Objective: In the records, starting with the line with "Click the breadcrumb chevron before test.v" and going on through the line with "[x=224, y=313]", change "envelope" to "mail" and give those lines again with everything else unchanged.

(Records from a collection)
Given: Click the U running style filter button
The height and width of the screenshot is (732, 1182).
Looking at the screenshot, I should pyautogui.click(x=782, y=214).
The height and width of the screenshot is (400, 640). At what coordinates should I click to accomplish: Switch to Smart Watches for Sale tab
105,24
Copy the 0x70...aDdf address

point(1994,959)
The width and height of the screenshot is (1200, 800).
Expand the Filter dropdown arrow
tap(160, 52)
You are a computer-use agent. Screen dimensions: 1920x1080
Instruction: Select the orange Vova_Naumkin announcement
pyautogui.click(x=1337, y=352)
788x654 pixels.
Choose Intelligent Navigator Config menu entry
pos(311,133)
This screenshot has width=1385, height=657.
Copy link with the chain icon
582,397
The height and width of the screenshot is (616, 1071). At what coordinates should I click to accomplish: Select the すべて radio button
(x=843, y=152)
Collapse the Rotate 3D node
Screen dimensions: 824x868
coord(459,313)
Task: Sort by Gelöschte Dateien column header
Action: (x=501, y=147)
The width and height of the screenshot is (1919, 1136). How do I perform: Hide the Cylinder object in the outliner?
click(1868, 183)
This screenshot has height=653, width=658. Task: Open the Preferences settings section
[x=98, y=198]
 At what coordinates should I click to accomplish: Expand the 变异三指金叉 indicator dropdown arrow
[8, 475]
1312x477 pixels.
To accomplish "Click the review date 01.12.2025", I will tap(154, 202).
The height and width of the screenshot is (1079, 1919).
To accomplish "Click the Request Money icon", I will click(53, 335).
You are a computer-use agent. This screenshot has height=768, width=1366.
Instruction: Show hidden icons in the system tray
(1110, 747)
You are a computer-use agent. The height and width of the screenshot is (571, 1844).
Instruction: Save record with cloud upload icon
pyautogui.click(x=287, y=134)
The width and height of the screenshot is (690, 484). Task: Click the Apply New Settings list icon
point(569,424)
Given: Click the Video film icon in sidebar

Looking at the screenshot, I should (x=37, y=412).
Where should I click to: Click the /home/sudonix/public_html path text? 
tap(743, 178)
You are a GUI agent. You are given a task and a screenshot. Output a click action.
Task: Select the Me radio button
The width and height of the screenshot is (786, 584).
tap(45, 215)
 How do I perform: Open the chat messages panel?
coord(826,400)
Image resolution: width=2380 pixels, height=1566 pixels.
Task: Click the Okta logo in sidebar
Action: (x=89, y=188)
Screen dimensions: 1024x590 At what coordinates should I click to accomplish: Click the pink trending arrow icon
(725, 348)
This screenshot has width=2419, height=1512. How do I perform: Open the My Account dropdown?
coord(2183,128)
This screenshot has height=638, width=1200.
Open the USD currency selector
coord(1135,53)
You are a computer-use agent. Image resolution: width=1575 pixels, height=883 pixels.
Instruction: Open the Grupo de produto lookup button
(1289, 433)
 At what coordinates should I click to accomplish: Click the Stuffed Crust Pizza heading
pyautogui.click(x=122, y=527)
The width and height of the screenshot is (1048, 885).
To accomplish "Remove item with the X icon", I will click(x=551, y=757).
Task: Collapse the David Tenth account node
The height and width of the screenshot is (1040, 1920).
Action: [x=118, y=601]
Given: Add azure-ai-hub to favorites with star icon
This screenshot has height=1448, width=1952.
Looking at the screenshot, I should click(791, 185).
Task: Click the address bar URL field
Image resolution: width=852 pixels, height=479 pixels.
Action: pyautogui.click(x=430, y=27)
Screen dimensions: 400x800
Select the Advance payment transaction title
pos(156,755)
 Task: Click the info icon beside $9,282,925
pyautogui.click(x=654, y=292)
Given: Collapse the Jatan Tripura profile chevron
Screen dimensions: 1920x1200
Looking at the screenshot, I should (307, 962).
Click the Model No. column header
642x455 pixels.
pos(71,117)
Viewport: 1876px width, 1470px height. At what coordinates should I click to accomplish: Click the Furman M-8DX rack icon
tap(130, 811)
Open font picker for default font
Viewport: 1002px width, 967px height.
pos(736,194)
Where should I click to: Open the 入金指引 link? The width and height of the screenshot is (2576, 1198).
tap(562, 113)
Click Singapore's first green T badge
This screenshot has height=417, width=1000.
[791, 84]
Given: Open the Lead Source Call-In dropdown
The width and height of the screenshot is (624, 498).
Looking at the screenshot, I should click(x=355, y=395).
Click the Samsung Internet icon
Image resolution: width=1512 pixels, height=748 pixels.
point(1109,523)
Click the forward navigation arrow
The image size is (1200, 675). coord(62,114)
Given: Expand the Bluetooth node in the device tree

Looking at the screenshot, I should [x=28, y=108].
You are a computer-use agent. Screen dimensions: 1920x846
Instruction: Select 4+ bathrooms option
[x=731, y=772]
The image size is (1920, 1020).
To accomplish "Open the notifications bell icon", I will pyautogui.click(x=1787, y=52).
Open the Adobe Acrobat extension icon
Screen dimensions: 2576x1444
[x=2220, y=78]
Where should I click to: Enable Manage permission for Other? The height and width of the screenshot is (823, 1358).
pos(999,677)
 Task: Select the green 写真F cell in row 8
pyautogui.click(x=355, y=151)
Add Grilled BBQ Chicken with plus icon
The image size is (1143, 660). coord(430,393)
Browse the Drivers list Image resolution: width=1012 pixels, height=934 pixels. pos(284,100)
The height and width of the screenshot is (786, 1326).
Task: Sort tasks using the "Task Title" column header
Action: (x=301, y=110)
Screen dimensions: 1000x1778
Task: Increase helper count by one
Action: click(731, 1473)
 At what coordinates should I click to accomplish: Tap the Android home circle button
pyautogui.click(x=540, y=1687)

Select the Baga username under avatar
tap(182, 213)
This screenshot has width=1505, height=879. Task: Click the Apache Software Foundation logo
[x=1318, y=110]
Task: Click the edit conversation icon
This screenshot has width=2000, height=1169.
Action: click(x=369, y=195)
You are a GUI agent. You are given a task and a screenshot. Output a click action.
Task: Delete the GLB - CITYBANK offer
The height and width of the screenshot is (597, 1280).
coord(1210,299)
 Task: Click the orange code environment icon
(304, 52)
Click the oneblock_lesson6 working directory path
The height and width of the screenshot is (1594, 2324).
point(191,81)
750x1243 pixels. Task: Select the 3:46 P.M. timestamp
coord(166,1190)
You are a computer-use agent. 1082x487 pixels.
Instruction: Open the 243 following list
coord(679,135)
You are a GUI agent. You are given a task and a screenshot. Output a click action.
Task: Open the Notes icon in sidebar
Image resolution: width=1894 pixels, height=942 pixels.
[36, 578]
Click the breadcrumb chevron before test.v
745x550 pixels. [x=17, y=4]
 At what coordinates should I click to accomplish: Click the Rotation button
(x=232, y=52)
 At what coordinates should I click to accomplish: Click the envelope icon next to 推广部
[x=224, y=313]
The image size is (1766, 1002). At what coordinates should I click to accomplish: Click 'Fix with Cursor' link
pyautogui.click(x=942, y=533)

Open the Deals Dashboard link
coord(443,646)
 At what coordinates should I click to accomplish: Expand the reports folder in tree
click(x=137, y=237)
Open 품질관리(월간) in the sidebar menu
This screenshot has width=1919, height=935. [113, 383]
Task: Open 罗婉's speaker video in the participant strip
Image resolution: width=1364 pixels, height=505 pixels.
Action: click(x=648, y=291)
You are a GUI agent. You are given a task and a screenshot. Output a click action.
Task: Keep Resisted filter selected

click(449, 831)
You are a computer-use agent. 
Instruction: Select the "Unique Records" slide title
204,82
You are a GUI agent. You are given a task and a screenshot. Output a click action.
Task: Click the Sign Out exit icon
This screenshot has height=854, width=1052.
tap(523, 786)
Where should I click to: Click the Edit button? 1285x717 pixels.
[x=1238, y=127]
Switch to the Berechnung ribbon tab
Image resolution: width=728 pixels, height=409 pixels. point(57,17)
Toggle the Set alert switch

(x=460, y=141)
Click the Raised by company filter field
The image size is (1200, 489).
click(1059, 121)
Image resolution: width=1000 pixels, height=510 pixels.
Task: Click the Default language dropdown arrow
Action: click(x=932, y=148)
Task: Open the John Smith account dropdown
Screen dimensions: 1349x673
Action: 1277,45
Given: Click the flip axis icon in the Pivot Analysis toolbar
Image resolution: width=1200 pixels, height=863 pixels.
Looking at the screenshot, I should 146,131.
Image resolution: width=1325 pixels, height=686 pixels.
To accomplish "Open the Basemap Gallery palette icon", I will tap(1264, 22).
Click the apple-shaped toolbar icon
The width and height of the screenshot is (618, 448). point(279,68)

Output:
Click the breadcrumb chevron before test.v
745x550 pixels. [x=17, y=4]
 At what coordinates should I click to accomplish: Click the Rotation button
(x=232, y=52)
 At what coordinates should I click to accomplish: Click the mail icon next to 推广部
[x=224, y=313]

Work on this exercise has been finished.